Oil Prices Surge Following Trump's Comments on Iran
The price of oil surged sharply to $116 a barrel after former US President Donald Trump stated his intention to "take the oil in Iran," prompting a significant decline in Asian stock markets.
Brent crude, the international benchmark for oil, increased by 2% in early trading on Monday after Trump's remarks about potentially seizing Iranian oil assets.
In an interview with the Financial Times on Sunday, Trump said:
"To be honest with you, my favourite thing is to take the oil in Iran, but some stupid people back in the US say: ‘Why are you doing that?’ But they’re stupid people."
"Maybe we take Kharg Island, maybe we don’t. We have a lot of options," he added.
Impact on Asian and European Markets
Asian economies, which are highly vulnerable to oil and gas shortages from the Gulf region, experienced sharp market declines. Japan’s Nikkei index fell by 3%, South Korea’s Kospi dropped 3.4%, and Hong Kong’s Hang Seng index declined by approximately 1%.
European stock markets showed slight decreases in early Monday trading. The European Stoxx 600 index slipped by 0.1%, while the UK’s FTSE 100 index edged up by 0.2%, buoyed by mining companies Rio Tinto and Glencore.
Rising Energy Prices and Supply Concerns
Natural gas prices in Europe increased amid fears of further supply disruptions. Dutch month-ahead futures rose 1.6% to just over €55 per megawatt-hour.
Investor anxiety has intensified as the Middle East conflict escalates, with an additional 3,500 US troops deployed to the region.
Houthi rebels in Yemen have expanded their involvement by firing ballistic missiles at Israeli targets, signaling a dangerous spread of the conflict that could exacerbate the global energy crisis.
“There’s still no sign of a clear end to the conflict, and given the various headlines, investors remain fearful about a fresh escalation,” analysts at Deutsche Bank commented.
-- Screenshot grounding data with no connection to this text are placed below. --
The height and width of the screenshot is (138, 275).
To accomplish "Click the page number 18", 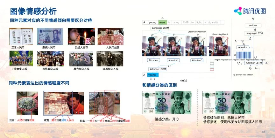I will [x=263, y=132].
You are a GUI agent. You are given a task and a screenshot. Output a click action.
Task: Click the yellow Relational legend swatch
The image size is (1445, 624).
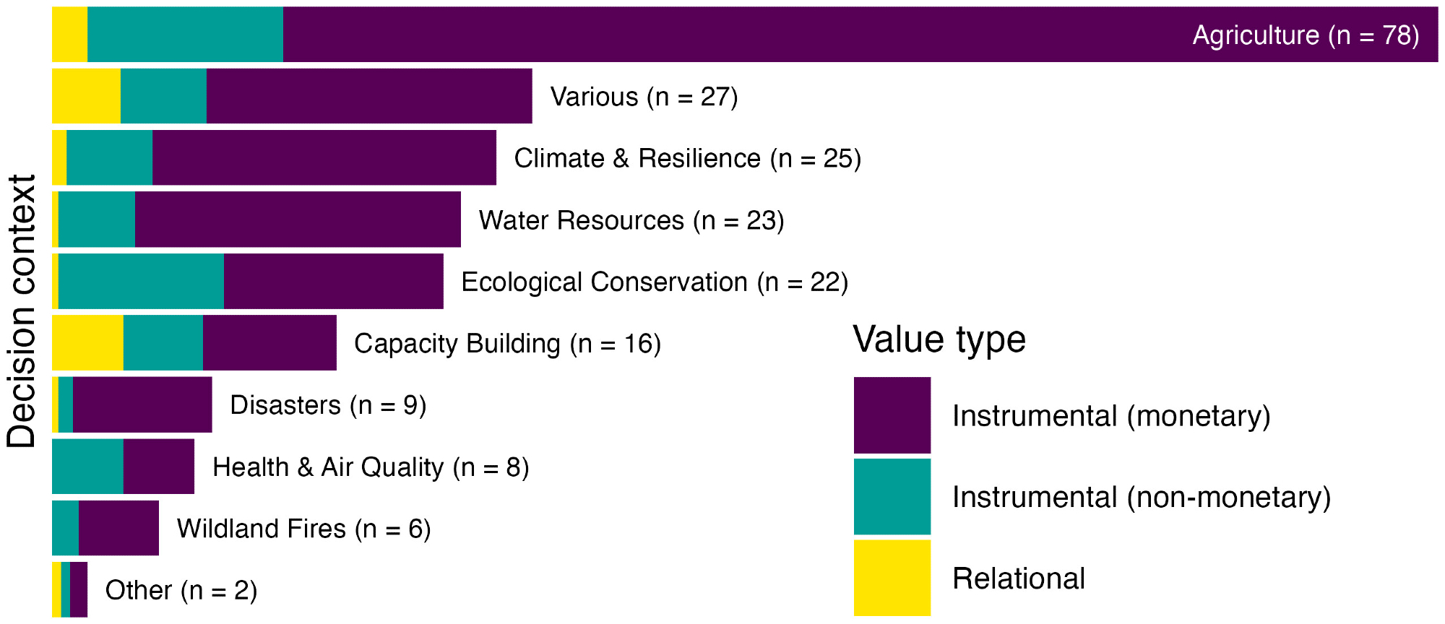coord(892,578)
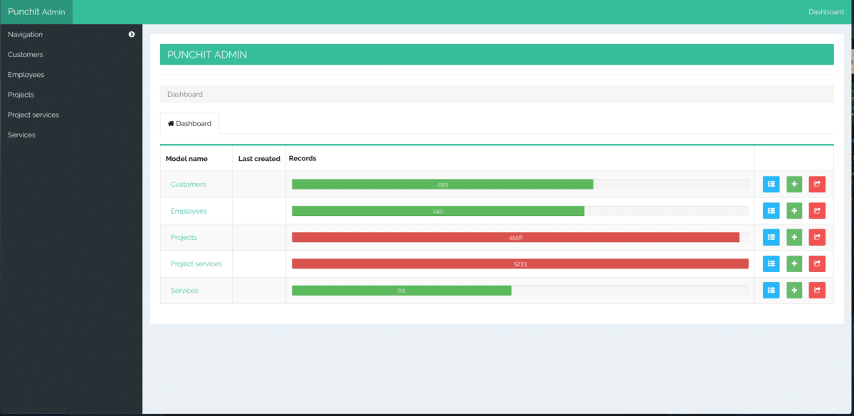
Task: Go to Project services in sidebar
Action: coord(33,115)
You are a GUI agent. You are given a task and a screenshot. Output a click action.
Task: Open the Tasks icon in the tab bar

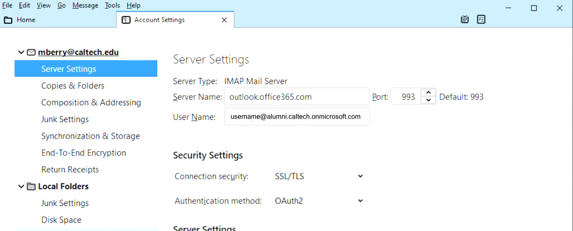pos(481,20)
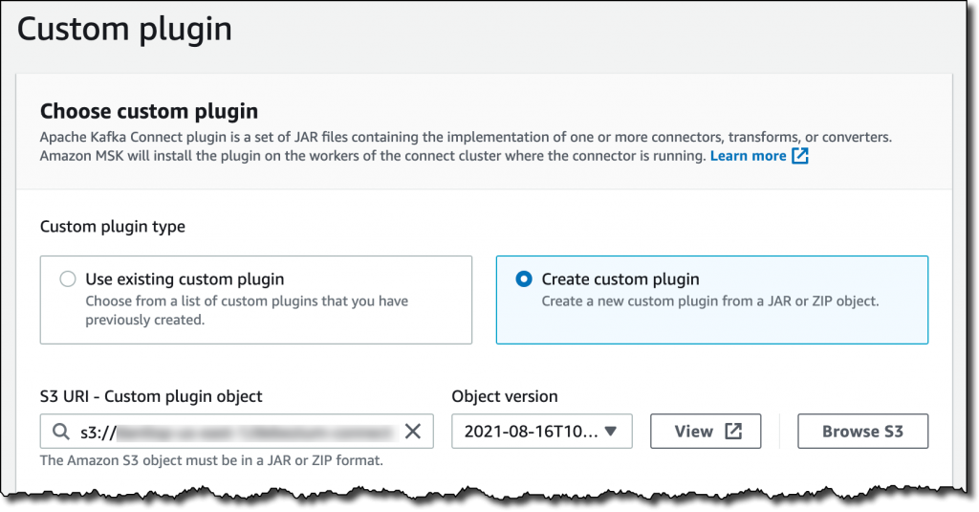Click the 'JAR or ZIP object' card description
The image size is (979, 512).
click(709, 301)
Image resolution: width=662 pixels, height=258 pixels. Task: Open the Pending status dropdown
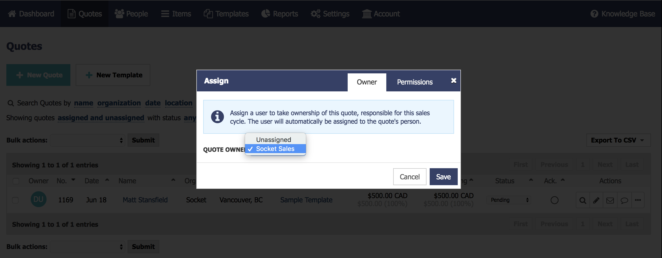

Historic Oil Price Levels Amid Middle East Tensions
The ongoing war in the Middle East has driven oil prices to historic highs. Brent crude has risen by 59% since early March, surpassing the previous record increase of 46% in September 1990 following Saddam Hussein’s invasion of Kuwait.
UK Labour leader Keir Starmer is anticipated to meet with executives from Shell, BP, Norwegian energy company Equinor, and representatives from finance, insurance, and shipping sectors to discuss the Middle East crisis. The discussions are expected to focus on potential emergency measures to address the blockade in the Strait of Hormuz.
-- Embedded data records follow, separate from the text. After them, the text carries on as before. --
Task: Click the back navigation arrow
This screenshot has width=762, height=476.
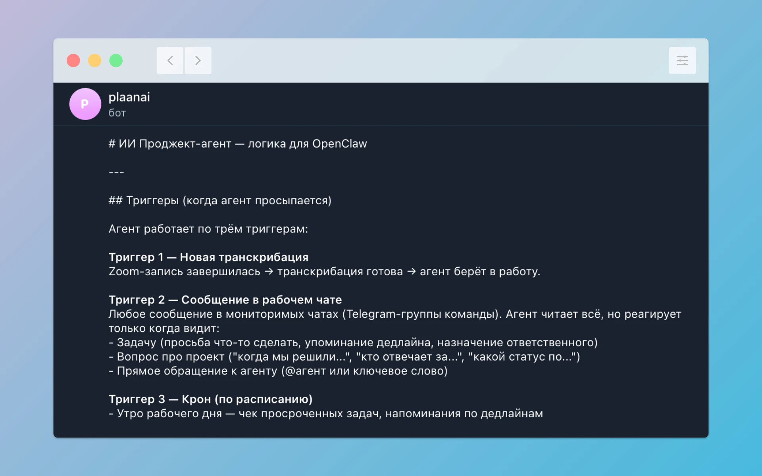Action: pyautogui.click(x=170, y=60)
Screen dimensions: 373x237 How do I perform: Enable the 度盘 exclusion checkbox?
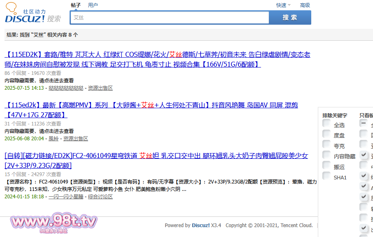(x=326, y=134)
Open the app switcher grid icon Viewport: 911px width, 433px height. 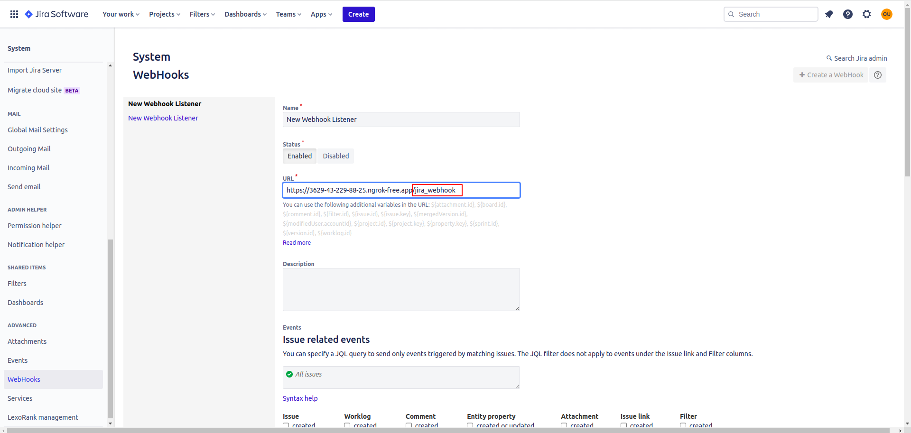point(14,14)
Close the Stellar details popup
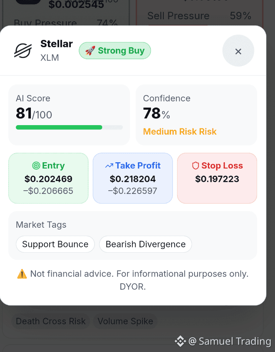The height and width of the screenshot is (352, 275). 238,51
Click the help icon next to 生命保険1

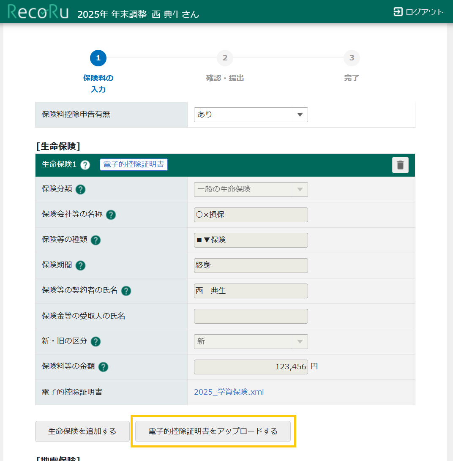85,165
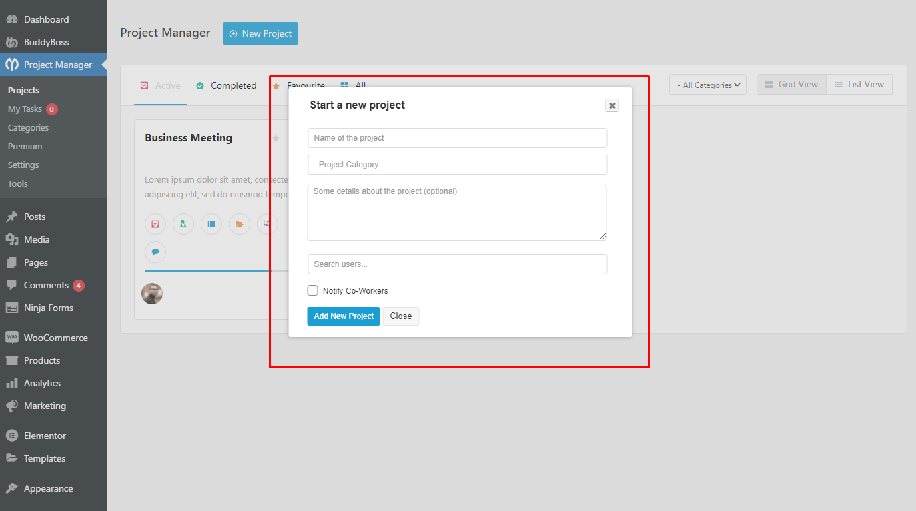The image size is (916, 511).
Task: Click the team members icon on the project card
Action: coord(183,224)
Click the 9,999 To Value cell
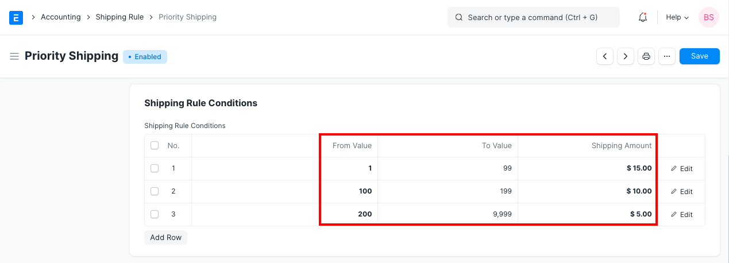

During March, Brent crude traded as high as $119.50 a barrel, marking its highest level since June 2022, after Iran effectively closed the Strait of Hormuz, a critical passage for one-fifth of global oil and gas shipments.
Market Analyst Perspectives and Commodity Price Movements
Ipek Ozkardeskaya, senior analyst at Swissquote, stated:
“There are bets that crude could rise to $150 and even to the $200 per barrel level if the war doesn’t end quickly. I believe that demand would be heavily hit if prices go that high. Above $120-130 per barrel, global recession odds would take the upper hand and tame upside pressure.”
Aluminium prices in Asia surged more than 5% following Iranian attacks on aluminium producers in Bahrain and the UAE over the weekend, according to Ozkardeskaya.
UK Government Response and Global Energy Strategy
UK Chancellor Rachel Reeves is expected to urge G7 nations to accelerate the transition to clean energy to shield economies from global price shocks related to oil and gas. Reeves and Energy Secretary Ed Miliband will participate in a virtual meeting with G7 finance and energy ministers on Monday.
Industry experts have warned of potential "panic buying" at UK petrol stations as supply constraints caused by the Middle East conflict have already pushed average petrol prices above 150p per litre.